Amidst Student Protests, the Red Army Faction Arises
The 1960s were giddy, exciting, heady times. There was a lot of really nasty stuff going on too.
Foremost in that category was the Vietnam War. As the body count escalated, so did worldwide protests, and with the protests, violence and death.
"Der Baader Meinhof Komplex" is a 2008 German film that depicts one of the most extreme reactions against the war: the Red Army Faction.
"Baader Meinhof" begins almost idyllically at the seaside, with children and adults frolicking nude, without shame.
Then it is announced the Shah of Iran is coming to Germany with his wife.
A parade in their honor erupts into a riot. The violence is orchestrated by beautiful Ulrike Meinhor (Martina Gedeck) and handsome Andreas Baader (Moritz Bleibtreu), leaders of the loosely-knit Red Army Faction.
College-age radicals thought the RAF was cool stuff: a bunch of beautiful, young people gallantly fighting the forces of opression everywhere.
But when the son of the former chief federal proscecutor is assassinated, things take an ugly turn.
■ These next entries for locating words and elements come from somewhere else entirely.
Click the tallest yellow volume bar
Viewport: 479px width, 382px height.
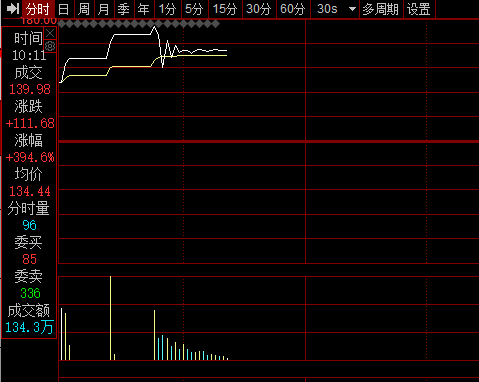pyautogui.click(x=110, y=318)
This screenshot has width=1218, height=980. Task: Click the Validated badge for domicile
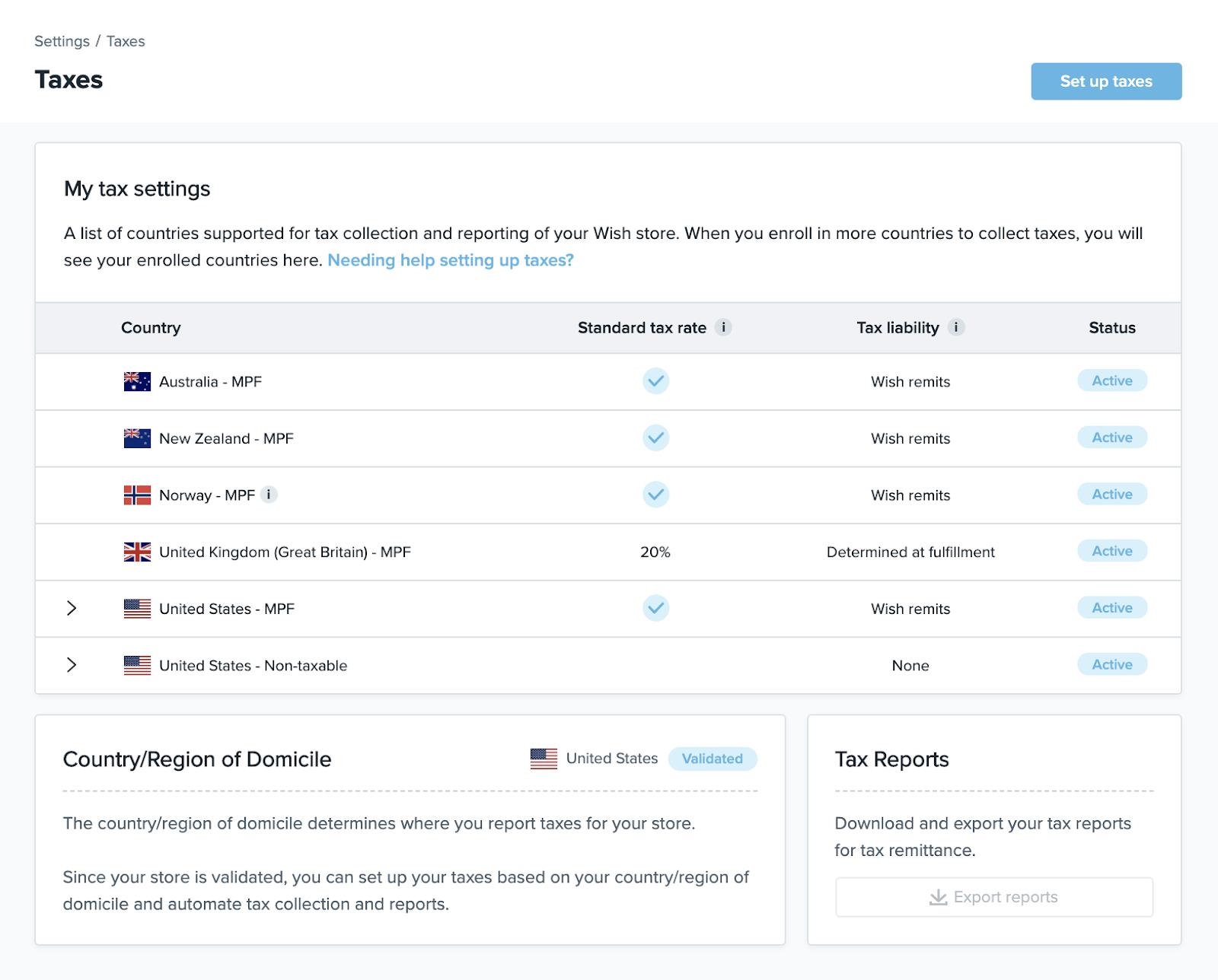click(712, 759)
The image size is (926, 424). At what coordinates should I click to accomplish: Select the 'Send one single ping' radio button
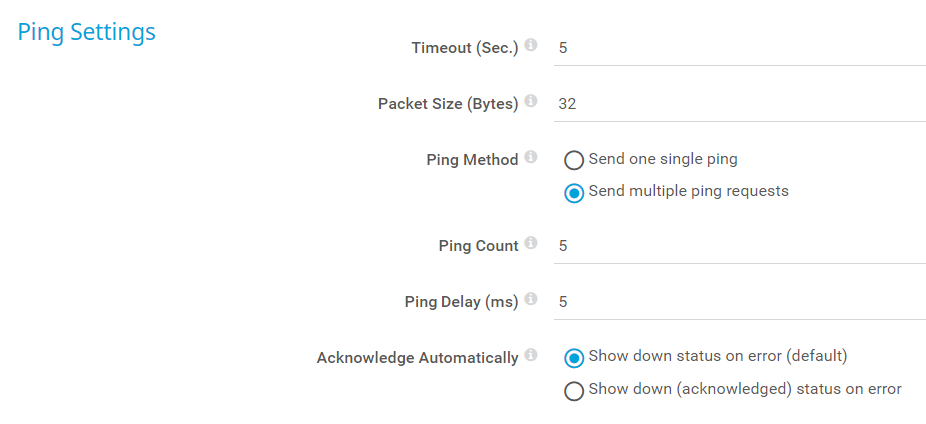coord(574,160)
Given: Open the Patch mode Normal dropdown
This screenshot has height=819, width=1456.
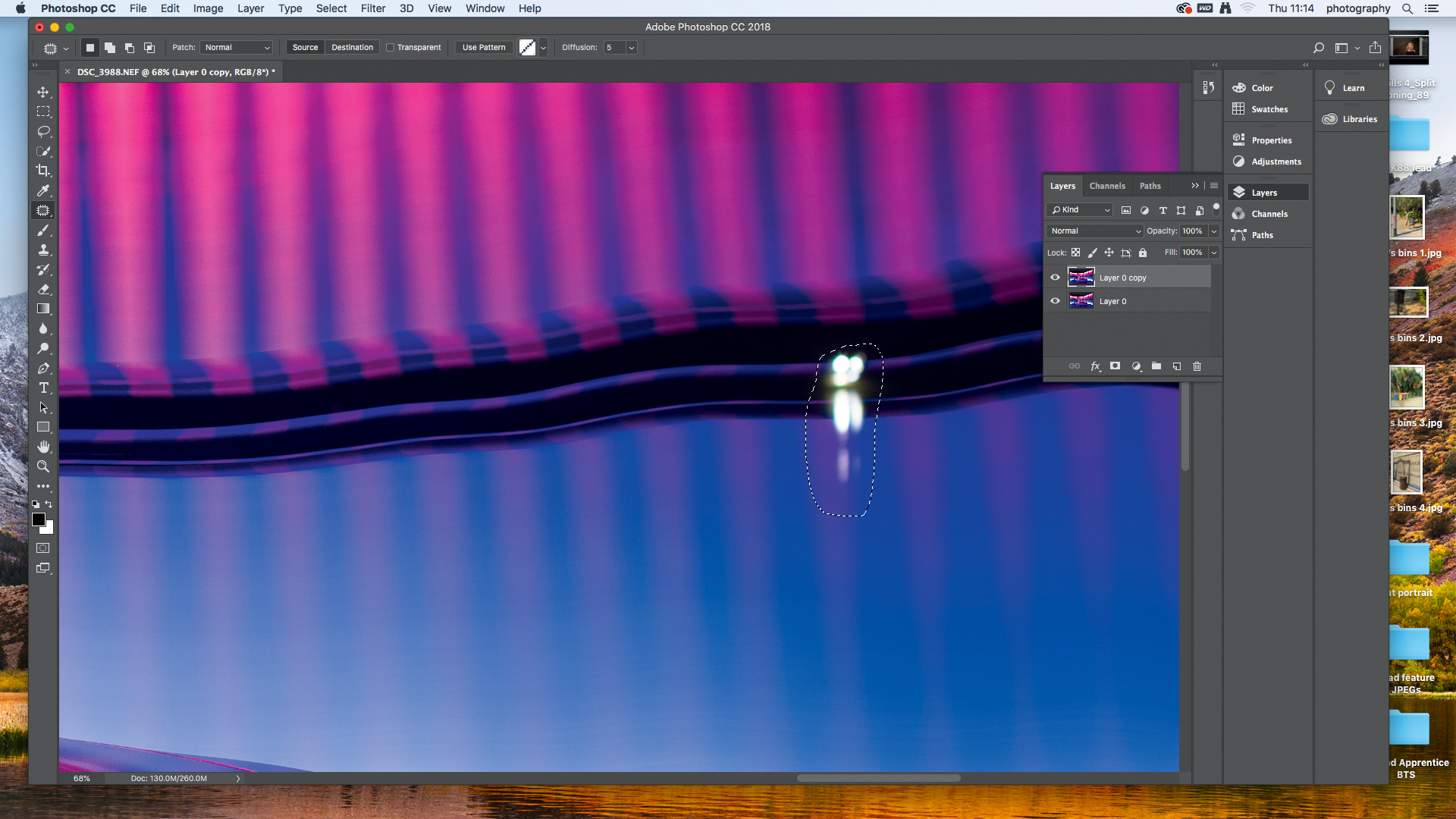Looking at the screenshot, I should (x=237, y=47).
The RAF wants to torch oil fields, punish corporations, fight on the side of Ho Chi Minh and eliminate opposition to their radical leaders.
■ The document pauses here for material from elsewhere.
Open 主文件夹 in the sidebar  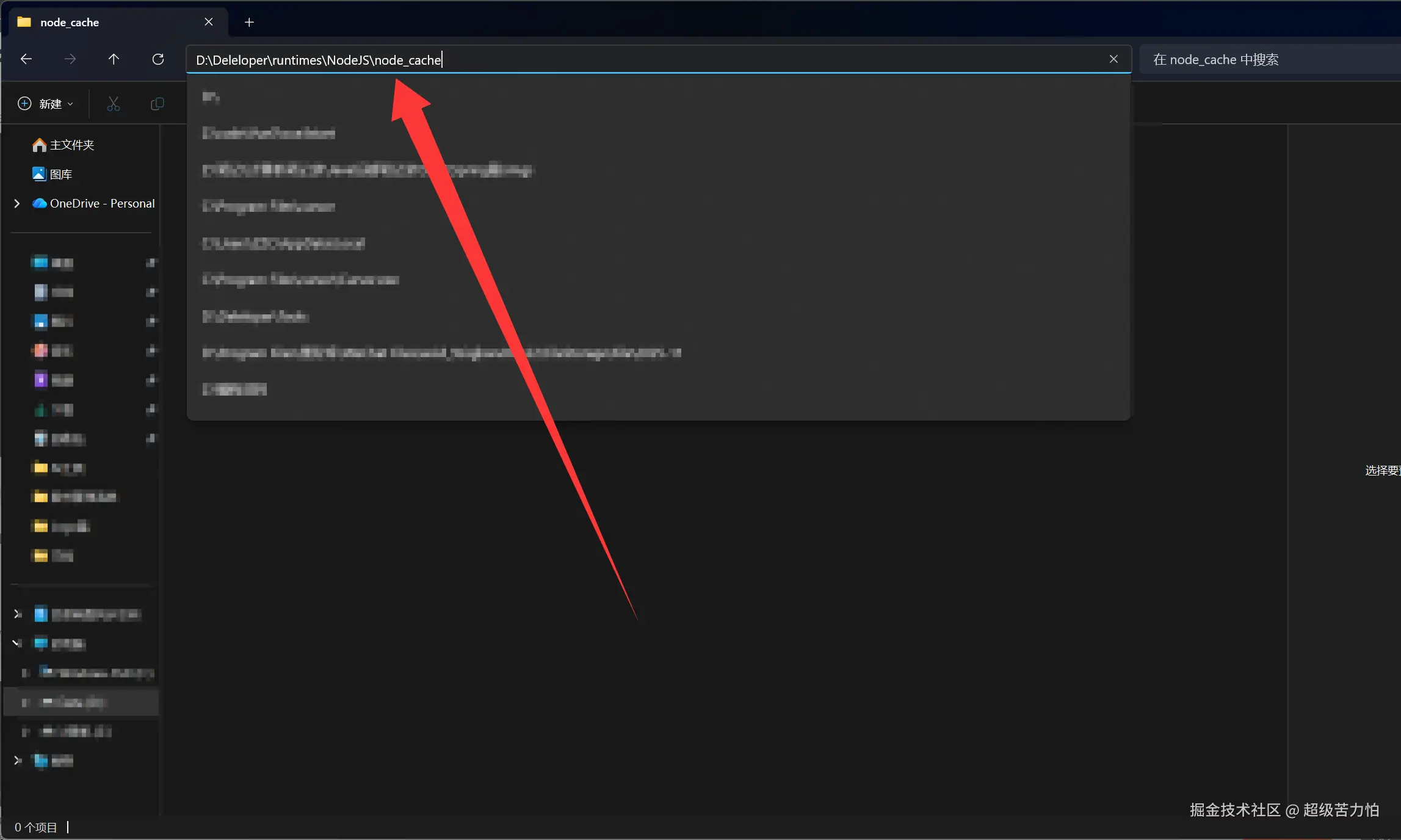(x=71, y=145)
More murders and mindless violence follow, including a creepy association with the Black September terrorists who massacred 11 Israeli athletes at the 1972 Munich Olympics.
While this stuff may or may not have been true, it certainly isn't very pleasant to watch, and director Uli Edel drags out the story and its inevitable conclusion for two and a half hours. No matter how sexy or handsome these radical dead-enders were, they were scheming, cold-blooded murderers, no better than the purported forces of evil they fought.